As captain, she does a call and response during their routine, in which members of the steppers follow her example. In the spotlight, she “wants to mentor” those who follow in her footsteps. Being captain has provided Campbell opportunities to understand her teammates better, all while learning more about herself.

“You can’t judge everybody by what they show outside. I’ve built connections with my teammates over the years but getting to know them has taught me to open up,” Campbell said.

You can’t judge everybody by what they show outside. I’ve built connections with my teammates over the years but getting to know them has taught me to open up, ”

— Campbell said

As a member for the past four years of high school, she has spent the majority of her time in the stepping program. However, next year she paves the way for someone new.

Sophomore Sirah Uwejeyan will be passed the torch in the upcoming school year, taking over after Campbell graduates. Though she joined the team in the middle of the 2018-2019 season, Uwejeyan is looking forward to leading her peers.

“It’s a mixture of nervous and excitement, but I’m ready to lead a group of people and give my ideas. It’s a great opportunity for me to show who I really can be,” Uwejeyan said.

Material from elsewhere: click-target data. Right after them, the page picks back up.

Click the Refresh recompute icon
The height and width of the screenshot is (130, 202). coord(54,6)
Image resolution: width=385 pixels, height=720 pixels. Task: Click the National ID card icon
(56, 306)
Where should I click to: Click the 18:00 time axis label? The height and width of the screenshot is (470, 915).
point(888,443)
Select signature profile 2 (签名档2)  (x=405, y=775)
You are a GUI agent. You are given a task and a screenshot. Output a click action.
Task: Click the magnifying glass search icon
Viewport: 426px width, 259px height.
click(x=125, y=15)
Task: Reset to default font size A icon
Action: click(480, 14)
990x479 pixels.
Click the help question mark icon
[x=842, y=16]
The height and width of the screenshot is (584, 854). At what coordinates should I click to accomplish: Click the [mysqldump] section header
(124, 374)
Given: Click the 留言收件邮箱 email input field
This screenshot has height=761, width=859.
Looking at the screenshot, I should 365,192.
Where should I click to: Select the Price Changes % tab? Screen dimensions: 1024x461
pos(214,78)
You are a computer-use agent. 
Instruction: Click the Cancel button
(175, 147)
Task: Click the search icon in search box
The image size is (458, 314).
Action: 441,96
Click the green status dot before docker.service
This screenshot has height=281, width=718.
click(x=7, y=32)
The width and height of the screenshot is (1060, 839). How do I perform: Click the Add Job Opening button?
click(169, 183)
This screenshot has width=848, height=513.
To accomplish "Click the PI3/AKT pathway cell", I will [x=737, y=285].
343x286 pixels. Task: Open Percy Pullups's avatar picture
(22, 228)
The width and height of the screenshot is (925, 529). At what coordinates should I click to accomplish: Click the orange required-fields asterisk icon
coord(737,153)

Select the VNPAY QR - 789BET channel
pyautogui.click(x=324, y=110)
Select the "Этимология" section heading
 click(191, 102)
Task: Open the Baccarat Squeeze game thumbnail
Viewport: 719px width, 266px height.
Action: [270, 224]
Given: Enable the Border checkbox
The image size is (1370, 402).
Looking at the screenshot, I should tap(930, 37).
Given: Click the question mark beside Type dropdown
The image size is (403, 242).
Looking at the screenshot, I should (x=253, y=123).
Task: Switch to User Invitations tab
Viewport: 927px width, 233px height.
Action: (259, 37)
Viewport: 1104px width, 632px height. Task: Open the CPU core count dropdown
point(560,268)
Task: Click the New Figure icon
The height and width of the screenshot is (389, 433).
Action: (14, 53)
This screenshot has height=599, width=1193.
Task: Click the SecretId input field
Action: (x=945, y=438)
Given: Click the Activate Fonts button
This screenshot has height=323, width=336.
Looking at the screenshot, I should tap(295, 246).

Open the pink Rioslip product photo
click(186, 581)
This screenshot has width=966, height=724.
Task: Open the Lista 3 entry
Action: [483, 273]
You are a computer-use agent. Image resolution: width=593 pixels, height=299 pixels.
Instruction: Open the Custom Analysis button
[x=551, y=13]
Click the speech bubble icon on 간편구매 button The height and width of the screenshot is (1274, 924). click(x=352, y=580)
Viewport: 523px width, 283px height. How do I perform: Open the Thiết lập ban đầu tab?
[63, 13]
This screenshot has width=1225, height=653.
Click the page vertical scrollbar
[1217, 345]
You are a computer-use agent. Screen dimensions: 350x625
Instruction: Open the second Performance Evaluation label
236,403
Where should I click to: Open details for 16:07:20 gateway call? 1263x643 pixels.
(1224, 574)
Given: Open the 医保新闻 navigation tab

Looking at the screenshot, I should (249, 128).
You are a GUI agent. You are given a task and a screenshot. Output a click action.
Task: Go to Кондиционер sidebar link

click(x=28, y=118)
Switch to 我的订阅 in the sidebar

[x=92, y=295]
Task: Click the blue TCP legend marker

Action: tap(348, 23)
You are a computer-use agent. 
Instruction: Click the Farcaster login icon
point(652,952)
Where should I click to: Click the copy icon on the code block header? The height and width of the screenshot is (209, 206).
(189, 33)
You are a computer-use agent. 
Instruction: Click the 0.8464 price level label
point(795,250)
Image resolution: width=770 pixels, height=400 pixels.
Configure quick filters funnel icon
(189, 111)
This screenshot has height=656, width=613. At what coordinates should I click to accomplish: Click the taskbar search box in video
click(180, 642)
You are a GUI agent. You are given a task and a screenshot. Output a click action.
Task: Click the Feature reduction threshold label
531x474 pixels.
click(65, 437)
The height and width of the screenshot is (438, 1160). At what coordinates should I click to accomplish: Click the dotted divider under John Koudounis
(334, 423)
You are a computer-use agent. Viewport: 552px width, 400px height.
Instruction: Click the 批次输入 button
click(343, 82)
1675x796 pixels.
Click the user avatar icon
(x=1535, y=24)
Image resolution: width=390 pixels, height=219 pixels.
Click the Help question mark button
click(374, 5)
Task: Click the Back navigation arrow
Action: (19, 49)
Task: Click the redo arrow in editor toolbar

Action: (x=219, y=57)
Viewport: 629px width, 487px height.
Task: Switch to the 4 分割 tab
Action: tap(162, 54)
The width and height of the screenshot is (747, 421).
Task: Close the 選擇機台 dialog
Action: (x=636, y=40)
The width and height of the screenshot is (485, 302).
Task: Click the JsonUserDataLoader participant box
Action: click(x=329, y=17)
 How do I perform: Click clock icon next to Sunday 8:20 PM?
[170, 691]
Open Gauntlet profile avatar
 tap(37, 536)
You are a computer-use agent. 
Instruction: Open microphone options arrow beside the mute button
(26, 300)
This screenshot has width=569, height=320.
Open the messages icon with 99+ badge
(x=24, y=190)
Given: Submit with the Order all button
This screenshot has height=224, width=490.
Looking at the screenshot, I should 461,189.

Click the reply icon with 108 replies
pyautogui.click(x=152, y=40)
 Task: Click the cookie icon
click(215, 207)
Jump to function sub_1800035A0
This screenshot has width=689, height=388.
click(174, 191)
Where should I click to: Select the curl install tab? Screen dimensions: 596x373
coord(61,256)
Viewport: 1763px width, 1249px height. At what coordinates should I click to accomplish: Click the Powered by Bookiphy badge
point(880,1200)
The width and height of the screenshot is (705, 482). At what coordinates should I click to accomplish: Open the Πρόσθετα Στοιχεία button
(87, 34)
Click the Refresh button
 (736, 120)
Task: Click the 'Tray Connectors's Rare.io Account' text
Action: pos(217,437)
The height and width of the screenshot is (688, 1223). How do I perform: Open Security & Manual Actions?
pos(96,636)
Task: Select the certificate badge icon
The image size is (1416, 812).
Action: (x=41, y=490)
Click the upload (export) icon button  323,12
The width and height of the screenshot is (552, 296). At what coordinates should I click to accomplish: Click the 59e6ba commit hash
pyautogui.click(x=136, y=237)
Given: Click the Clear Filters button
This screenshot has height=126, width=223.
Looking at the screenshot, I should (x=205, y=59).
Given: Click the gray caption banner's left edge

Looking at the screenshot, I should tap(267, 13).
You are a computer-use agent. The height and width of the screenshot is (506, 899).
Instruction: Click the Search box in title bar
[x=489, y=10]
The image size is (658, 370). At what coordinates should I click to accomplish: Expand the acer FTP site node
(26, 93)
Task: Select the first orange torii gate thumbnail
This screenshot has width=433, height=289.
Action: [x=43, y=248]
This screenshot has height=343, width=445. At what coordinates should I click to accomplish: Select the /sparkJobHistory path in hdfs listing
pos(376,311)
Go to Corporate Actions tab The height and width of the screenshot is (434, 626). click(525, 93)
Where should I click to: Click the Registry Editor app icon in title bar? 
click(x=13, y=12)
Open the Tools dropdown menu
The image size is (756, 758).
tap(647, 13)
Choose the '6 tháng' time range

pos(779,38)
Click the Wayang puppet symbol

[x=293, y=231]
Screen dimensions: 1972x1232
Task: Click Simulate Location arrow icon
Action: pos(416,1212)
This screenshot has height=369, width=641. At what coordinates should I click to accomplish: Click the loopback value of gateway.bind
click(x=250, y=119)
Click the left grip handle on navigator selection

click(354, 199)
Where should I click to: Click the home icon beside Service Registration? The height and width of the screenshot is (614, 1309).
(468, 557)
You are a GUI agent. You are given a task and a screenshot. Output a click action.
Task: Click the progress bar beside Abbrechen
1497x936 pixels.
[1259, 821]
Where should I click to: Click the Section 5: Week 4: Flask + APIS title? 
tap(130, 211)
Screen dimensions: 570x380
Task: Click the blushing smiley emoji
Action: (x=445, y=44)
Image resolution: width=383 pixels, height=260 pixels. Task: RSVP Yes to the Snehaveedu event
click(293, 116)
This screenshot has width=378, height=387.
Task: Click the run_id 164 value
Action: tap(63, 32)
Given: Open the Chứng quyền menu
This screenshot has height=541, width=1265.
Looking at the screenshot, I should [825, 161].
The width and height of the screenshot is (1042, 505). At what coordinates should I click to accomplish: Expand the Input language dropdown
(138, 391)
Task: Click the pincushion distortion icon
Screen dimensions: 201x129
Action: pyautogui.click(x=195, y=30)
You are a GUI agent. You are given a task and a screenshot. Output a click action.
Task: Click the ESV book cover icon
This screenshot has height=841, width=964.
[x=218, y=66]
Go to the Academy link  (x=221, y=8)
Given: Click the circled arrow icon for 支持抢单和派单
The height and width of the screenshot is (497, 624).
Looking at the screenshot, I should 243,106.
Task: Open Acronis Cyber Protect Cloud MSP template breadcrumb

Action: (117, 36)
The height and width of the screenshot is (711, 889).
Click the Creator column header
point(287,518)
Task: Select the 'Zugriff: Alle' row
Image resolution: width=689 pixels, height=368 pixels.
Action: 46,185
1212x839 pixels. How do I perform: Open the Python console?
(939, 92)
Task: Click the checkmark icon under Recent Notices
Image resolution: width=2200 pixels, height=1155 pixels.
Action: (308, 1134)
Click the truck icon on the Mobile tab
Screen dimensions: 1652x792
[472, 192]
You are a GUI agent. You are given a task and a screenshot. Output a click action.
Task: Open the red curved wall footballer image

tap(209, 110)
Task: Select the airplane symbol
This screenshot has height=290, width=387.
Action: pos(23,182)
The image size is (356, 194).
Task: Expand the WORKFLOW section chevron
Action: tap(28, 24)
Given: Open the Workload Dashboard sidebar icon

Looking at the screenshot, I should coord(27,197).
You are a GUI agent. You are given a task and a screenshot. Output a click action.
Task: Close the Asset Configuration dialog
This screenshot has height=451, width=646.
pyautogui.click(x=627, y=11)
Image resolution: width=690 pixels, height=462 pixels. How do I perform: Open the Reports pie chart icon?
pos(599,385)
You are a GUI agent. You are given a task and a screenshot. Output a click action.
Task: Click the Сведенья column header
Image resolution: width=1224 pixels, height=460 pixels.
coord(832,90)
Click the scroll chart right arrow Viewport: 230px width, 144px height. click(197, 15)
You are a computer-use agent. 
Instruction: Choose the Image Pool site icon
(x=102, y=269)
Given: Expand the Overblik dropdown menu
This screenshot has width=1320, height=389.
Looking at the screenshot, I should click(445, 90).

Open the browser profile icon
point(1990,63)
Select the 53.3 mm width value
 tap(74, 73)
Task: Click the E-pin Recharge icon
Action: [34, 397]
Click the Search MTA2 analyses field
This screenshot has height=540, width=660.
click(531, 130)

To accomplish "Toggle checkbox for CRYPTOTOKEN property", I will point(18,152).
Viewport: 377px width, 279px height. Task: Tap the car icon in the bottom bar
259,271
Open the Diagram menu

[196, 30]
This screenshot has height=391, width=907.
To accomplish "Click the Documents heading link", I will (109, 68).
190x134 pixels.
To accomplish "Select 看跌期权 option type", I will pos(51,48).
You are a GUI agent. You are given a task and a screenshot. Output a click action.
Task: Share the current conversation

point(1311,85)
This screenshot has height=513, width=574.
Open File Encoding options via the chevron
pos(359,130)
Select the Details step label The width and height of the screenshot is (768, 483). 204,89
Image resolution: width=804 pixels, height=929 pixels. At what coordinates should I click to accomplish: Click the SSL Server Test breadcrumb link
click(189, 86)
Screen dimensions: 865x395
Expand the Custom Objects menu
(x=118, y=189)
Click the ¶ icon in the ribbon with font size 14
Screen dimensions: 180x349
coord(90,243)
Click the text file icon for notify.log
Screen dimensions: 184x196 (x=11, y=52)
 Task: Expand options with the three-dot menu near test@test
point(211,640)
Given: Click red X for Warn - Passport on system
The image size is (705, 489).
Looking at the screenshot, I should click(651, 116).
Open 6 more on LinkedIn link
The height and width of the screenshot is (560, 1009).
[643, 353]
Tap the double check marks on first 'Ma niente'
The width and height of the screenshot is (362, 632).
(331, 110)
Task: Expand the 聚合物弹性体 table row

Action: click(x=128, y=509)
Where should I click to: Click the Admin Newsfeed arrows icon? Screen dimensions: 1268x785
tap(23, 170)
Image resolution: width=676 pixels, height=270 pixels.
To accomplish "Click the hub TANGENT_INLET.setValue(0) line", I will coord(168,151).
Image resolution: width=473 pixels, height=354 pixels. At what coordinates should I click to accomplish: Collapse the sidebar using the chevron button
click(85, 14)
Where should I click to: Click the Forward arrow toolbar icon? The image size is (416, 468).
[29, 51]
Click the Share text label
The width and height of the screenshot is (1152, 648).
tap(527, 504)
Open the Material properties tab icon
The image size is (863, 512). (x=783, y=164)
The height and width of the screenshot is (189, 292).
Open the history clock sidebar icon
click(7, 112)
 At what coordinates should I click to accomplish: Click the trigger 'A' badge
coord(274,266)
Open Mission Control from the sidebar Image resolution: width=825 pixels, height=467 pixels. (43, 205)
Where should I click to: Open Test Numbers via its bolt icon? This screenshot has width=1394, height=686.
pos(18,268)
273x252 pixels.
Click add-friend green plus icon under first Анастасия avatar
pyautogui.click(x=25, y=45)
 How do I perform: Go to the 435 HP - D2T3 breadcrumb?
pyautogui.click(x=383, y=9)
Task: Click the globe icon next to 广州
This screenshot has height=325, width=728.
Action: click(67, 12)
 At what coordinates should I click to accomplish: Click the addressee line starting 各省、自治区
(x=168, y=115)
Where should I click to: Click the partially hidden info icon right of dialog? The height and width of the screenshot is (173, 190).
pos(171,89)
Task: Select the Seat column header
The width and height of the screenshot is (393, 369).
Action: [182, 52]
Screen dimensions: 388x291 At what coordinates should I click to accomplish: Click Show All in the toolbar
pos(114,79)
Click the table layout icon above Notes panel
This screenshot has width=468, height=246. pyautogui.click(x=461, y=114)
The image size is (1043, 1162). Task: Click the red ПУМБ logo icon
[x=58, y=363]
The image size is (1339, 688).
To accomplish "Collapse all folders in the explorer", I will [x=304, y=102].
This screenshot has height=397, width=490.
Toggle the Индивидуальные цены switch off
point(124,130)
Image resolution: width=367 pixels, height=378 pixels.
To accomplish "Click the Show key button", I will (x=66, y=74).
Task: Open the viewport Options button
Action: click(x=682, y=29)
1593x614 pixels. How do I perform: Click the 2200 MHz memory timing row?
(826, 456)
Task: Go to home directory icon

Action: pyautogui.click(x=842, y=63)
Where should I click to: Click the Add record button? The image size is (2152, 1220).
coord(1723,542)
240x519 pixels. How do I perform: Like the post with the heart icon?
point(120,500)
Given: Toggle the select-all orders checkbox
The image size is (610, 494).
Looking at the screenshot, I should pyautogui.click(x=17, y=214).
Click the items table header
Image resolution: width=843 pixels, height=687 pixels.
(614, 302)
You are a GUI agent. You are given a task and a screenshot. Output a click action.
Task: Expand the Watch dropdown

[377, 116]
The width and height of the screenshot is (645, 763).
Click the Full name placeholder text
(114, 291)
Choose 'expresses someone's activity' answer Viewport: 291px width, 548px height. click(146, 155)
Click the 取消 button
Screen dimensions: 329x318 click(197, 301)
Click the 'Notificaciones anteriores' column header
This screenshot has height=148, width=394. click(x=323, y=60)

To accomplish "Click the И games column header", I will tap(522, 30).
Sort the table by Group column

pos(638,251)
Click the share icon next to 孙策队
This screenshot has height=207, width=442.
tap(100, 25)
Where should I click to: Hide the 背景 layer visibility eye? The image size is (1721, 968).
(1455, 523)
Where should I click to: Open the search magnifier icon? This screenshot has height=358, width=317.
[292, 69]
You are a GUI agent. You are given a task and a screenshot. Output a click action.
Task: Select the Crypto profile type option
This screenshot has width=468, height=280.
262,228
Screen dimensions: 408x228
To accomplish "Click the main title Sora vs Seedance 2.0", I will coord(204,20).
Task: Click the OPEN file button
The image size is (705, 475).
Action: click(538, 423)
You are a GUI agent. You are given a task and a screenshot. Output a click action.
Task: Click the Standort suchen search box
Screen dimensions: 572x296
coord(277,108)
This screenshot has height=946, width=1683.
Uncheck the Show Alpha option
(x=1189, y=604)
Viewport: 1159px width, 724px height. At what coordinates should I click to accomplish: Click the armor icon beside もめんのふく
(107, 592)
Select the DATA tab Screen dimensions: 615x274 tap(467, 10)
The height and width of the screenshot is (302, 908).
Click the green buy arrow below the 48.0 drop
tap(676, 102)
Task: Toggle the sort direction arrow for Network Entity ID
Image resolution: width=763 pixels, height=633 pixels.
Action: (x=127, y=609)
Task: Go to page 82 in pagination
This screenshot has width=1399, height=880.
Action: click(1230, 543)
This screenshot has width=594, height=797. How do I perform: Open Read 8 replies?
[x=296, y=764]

The position of step captain is an example of “outstanding leadership” in the program. They are in charge of both literally and figuratively guiding the group through the routine. Freelon, who selects the captains, expands on what the role really means and why it is a pivotal part of the team’s success.

“With stepping, teamwork is important. As a captain, you can’t be off beat and you can’t mess up, because everyone will hear you. You have to be in sync at all times,” Freelon said.

Though the Royalty team is traditionally an all-female step group, this year they have a new edition: Junior Noah Jones. Through joining Umoja, DGS’s black excellence club, he met the members of the current team who urged him to join.

“The Royalty steppers inspired me my sophomore year at one of the basketball games and it seemed like so much fun. I was welcomed because they wanted a boy stepper on the team,” Jones said.

Being the only boy in a female-dominated group has its perks. For Jones, it means getting extra solos and having all eyes on him. However, he explains that the lack of male members is something that is unique to the DGS team.

Sirah Uwejeyan
The Steppers, an all-female team, before Jones joined this past semester.

“Other schools have more boy steppers and for us, I’m the only one so I have to step a little differently to represent all of the men. It’s pressure on me,” Jones said.

Since joining the step team this past year, Jones has felt “more confident” and enjoyed the friends he has made. Looking forward to practice, he is excited to work alongside his teammates to perfect their routine. For the upcoming school year, Jones urges more boys to join the step team to take their performances to the next level.

“Stepping is not a girly thing, we have a lot of stiff movements and sweat just as much as the cheerleaders do. I encourage [more boys] to do it because we’ll be able to do more stunts for next year,” Jones said.

With the season coming to a close in a few short months, the Royalty steppers look back on a successful year of showcasing their talents. As seniors like Campbell move out of the program, Freelon reminisces about her students leaving and her experience as their coach.

“I think my favorite part is watching them grow. [They’ve] matured and grown so much, it’s like watching your own child. I’m so proud,” Freelon said.